West*Group, a real estate development company headquartered in McLean, partnered with Fairfax Trails and Streams to participate in the Alice Ferguson Foundation’s 19th Annual Potomac Watershed Clean-Up. This was the second year that West*Group and Fairfax Trails and Streams have come together for this event.

On Wednesday, April 11, a team of 30 West*Group volunteers cleaned up the section of Scott’s Run Stream in the area between 495 and the I-66 Connector (Dulles Access Road). Ed Pickens, president of Fairfax Trails and Streams, helped coordinate the clean-up with West*Group and was instrumental in the clean-up efforts.

“After this year’s cleanup effort in the Tysons Corner area of Scott’s Run, we will see significant progress in all the downstream portions of Scott’s Run,” said Ed Pickens, president of Fairfax Trails and Streams. “Fairfax Trails and Streams commends West*Group for taking such an active interest in our local environment. We look forward to partnering again with West*Group next year for the initial stream clean-up of the areas northwest of the Beltway in the Tysons Corner complex.”

Gerald T. Halpin, West*Group’s president, encouraged employees to volunteer for the clean-up during work hours without having to use paid leave time.
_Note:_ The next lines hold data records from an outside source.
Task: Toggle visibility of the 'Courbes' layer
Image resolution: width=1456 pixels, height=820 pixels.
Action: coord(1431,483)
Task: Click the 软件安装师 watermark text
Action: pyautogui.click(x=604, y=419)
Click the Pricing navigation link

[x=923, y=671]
The company provided volunteers with lunch after the work was done.

“We are always excited when we are able to take time out of our busy schedules and give back to the community in which we all live, work and play,” said Keith Turner, senior vice president of Development Services at West*Group. “We’ve been here for 45-plus years, and some of our buildings back up against Scott’s Run Stream. We feel a responsibility to help to keep our community clean.”

This year West*Group’s team pulled out an air conditioning unit, several small refrigerators, a mattress, a sleeping bag, a 50-foot metal hand-rail, a ski pole, a rake, an engine block, a Christmas tree complete with light strands, five tires and about 65 bags of loose trash.

Both Pickens and Turner agree that with the Metro coming soon, there will be a great opportunity to enhance Scott’s Run to create an urban linear park complete with pedestrian and bicycle trails that will orient Tysons residents and employees directly to the proposed Tysons East Station. Turner said that, not only can Scott’s Run be a critical component of the open space network that will help address congestion, but it can ultimately become a significant park in Tysons — one that all of the residents and employees can enjoy.